I will showcase the pyghidra-mcp server for the analysis of a sample obtained from MalwareBazaar. I created a custom Docker compose setup for the MCP server with streamable-http transport method selected.

# Dockerfile
FROM kalilinux/kali-rolling
ENV DEBIAN_FRONTEND=noninteractive
RUN apt-get update && \
    apt-get install -y ghidra python3 python3-pip && \
    rm -rf /var/lib/apt/lists/*
ENV GHIDRA_INSTALL_DIR=/usr/share/ghidra/
RUN pip3 install pyghidra-mcp --break-system-packages
WORKDIR /root
CMD ["sh", "-c", "pyghidra-mcp -o 0.0.0.0 -t streamable-http /binaries/*"]

# docker-compose.yml
services:
  pyghidra-mcp:
    build: .
    container_name: pyghidra_mcp_server
    ports:
      - "8000:8000"
    volumes:
      - ./binaries:/binaries # The directory which contains the samples to analyze
    restart: unless-stopped

Now, combining this with our threat intelligence and threat hunting MCP servers would make the whole DFIR workflow much faster.

As tradition goes, for every new solution implemented there are new bypasses developed.

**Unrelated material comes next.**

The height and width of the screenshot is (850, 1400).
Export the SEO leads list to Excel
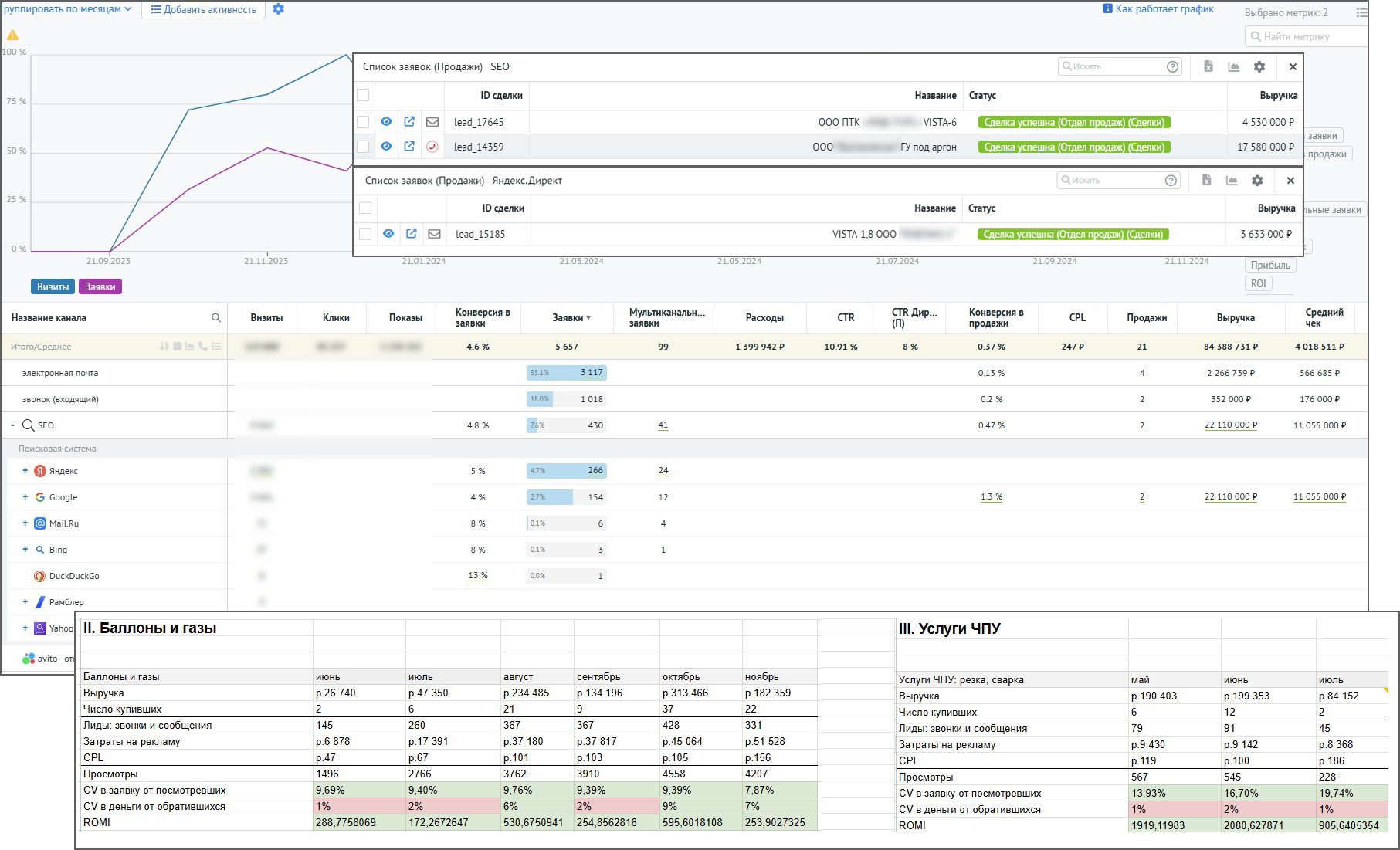tap(1208, 67)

Now we have anti-LLM techniques in the wild! We have evolved from anti-VM and anti-debugging to anti-LLM techniques lol. For instance, magic strings like the one mentioned in Breaking Claude Workflows can interrupt Claude chat sessions and prevent further analysis.

# Wrapping Up

Its crazy to see the MCP servers in action for DFIR use cases , they are cool and reduces so many repeated tasks while giving greater details on the data.

However, a few important considerations to keep in mind:

AI is not the final answer: Always verify AI-generated findings manually. Hallucinations and misinterpretations can lead you down the wrong path during an investigation.
Security implications: MCP servers introduce new attack surfaces. A great blog post by jro explains the potential for Code Execution in MCP Servers. Supply chain attacks are another concern, always audit MCP servers before deploying them in your environment, and stick to reputable sources.
Isolation matters: Run your LLM and MCP stack in isolated environments (VMs or containers) to prevent accidental data exposure and contain any potential security issues.

That's all for this post. I hope you enjoyed it, happy hunting!